Exercise prompt:
Nothing should be left out when you copy the entries below.

Start of Block

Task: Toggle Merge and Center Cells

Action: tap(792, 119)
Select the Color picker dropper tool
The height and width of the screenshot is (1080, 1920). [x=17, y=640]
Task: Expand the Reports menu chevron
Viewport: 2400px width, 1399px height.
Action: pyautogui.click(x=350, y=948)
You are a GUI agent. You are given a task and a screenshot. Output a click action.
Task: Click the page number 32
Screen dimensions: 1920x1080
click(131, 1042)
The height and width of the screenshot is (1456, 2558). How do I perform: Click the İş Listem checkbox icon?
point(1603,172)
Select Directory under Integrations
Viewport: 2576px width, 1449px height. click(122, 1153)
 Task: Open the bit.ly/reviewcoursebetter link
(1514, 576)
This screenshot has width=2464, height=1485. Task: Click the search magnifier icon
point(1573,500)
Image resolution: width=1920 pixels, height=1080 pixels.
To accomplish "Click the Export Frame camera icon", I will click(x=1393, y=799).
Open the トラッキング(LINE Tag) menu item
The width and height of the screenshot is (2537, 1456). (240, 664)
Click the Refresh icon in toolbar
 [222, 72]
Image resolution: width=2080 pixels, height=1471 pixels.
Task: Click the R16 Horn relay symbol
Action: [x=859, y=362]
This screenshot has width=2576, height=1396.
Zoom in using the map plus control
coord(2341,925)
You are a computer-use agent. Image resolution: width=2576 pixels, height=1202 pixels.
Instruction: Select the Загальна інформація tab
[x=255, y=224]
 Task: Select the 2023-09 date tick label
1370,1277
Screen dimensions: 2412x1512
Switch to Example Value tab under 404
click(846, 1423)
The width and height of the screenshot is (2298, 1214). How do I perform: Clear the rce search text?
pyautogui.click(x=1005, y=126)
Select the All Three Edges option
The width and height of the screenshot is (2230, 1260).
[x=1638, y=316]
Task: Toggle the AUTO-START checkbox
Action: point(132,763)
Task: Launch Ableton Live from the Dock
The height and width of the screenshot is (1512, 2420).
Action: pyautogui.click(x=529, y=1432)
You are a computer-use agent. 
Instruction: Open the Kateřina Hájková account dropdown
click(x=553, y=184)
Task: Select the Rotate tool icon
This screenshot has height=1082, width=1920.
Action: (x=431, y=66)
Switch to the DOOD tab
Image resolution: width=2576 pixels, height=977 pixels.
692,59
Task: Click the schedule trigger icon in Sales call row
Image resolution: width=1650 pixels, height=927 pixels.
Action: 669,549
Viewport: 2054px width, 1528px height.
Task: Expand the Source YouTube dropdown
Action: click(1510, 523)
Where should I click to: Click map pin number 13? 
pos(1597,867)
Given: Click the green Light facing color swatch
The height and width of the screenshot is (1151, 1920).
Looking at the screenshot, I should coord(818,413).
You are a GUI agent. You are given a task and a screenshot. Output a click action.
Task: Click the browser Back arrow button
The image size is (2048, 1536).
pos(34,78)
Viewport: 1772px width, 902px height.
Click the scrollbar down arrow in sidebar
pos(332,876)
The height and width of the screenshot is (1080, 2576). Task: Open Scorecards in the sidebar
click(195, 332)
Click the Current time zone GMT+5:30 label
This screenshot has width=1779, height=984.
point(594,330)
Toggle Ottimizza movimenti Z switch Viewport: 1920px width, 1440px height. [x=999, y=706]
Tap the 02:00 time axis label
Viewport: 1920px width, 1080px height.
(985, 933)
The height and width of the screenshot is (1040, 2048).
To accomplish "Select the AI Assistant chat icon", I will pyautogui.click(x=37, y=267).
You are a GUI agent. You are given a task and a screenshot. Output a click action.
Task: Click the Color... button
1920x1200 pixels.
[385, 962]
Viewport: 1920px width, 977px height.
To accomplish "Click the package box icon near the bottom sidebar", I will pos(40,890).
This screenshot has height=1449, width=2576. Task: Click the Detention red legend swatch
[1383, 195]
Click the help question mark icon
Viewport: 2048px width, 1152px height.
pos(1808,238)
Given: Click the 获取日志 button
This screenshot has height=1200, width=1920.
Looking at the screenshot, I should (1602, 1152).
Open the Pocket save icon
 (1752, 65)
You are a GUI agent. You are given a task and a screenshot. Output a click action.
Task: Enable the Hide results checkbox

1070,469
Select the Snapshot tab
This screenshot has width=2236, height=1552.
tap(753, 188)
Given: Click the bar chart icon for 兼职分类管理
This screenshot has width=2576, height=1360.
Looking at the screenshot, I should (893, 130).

End of Block

Your solution:
Task: Toggle Merge and Center Cells

Action: tap(792, 119)
Select the Color picker dropper tool
The height and width of the screenshot is (1080, 1920). [x=17, y=640]
Task: Expand the Reports menu chevron
Viewport: 2400px width, 1399px height.
Action: pyautogui.click(x=350, y=948)
You are a GUI agent. You are given a task and a screenshot. Output a click action.
Task: Click the page number 32
Screen dimensions: 1920x1080
click(131, 1042)
The height and width of the screenshot is (1456, 2558). How do I perform: Click the İş Listem checkbox icon?
point(1603,172)
Select Directory under Integrations
Viewport: 2576px width, 1449px height. click(122, 1153)
 Task: Open the bit.ly/reviewcoursebetter link
(1514, 576)
This screenshot has width=2464, height=1485. Task: Click the search magnifier icon
point(1573,500)
Image resolution: width=1920 pixels, height=1080 pixels.
To accomplish "Click the Export Frame camera icon", I will click(x=1393, y=799).
Open the トラッキング(LINE Tag) menu item
The width and height of the screenshot is (2537, 1456). (240, 664)
Click the Refresh icon in toolbar
 [222, 72]
Image resolution: width=2080 pixels, height=1471 pixels.
Task: Click the R16 Horn relay symbol
Action: [x=859, y=362]
This screenshot has width=2576, height=1396.
Zoom in using the map plus control
coord(2341,925)
You are a computer-use agent. Image resolution: width=2576 pixels, height=1202 pixels.
Instruction: Select the Загальна інформація tab
[x=255, y=224]
 Task: Select the 2023-09 date tick label
1370,1277
Screen dimensions: 2412x1512
Switch to Example Value tab under 404
click(846, 1423)
The width and height of the screenshot is (2298, 1214). How do I perform: Clear the rce search text?
pyautogui.click(x=1005, y=126)
Select the All Three Edges option
The width and height of the screenshot is (2230, 1260).
[x=1638, y=316]
Task: Toggle the AUTO-START checkbox
Action: point(132,763)
Task: Launch Ableton Live from the Dock
The height and width of the screenshot is (1512, 2420).
Action: pyautogui.click(x=529, y=1432)
You are a computer-use agent. 
Instruction: Open the Kateřina Hájková account dropdown
click(x=553, y=184)
Task: Select the Rotate tool icon
This screenshot has height=1082, width=1920.
Action: (x=431, y=66)
Switch to the DOOD tab
Image resolution: width=2576 pixels, height=977 pixels.
692,59
Task: Click the schedule trigger icon in Sales call row
Image resolution: width=1650 pixels, height=927 pixels.
Action: 669,549
Viewport: 2054px width, 1528px height.
Task: Expand the Source YouTube dropdown
Action: click(1510, 523)
Where should I click to: Click map pin number 13? 
pos(1597,867)
Given: Click the green Light facing color swatch
The height and width of the screenshot is (1151, 1920).
Looking at the screenshot, I should coord(818,413).
You are a GUI agent. You are given a task and a screenshot. Output a click action.
Task: Click the browser Back arrow button
The image size is (2048, 1536).
pos(34,78)
Viewport: 1772px width, 902px height.
Click the scrollbar down arrow in sidebar
pos(332,876)
The height and width of the screenshot is (1080, 2576). Task: Open Scorecards in the sidebar
click(195, 332)
Click the Current time zone GMT+5:30 label
This screenshot has width=1779, height=984.
point(594,330)
Toggle Ottimizza movimenti Z switch Viewport: 1920px width, 1440px height. [x=999, y=706]
Tap the 02:00 time axis label
Viewport: 1920px width, 1080px height.
(985, 933)
The height and width of the screenshot is (1040, 2048).
To accomplish "Select the AI Assistant chat icon", I will pyautogui.click(x=37, y=267).
You are a GUI agent. You are given a task and a screenshot. Output a click action.
Task: Click the Color... button
1920x1200 pixels.
[385, 962]
Viewport: 1920px width, 977px height.
To accomplish "Click the package box icon near the bottom sidebar", I will pos(40,890).
This screenshot has height=1449, width=2576. Task: Click the Detention red legend swatch
[1383, 195]
Click the help question mark icon
Viewport: 2048px width, 1152px height.
pos(1808,238)
Given: Click the 获取日志 button
This screenshot has height=1200, width=1920.
Looking at the screenshot, I should (1602, 1152).
Open the Pocket save icon
 (1752, 65)
You are a GUI agent. You are given a task and a screenshot. Output a click action.
Task: Enable the Hide results checkbox

1070,469
Select the Snapshot tab
This screenshot has width=2236, height=1552.
tap(753, 188)
Given: Click the bar chart icon for 兼职分类管理
This screenshot has width=2576, height=1360.
Looking at the screenshot, I should (893, 130).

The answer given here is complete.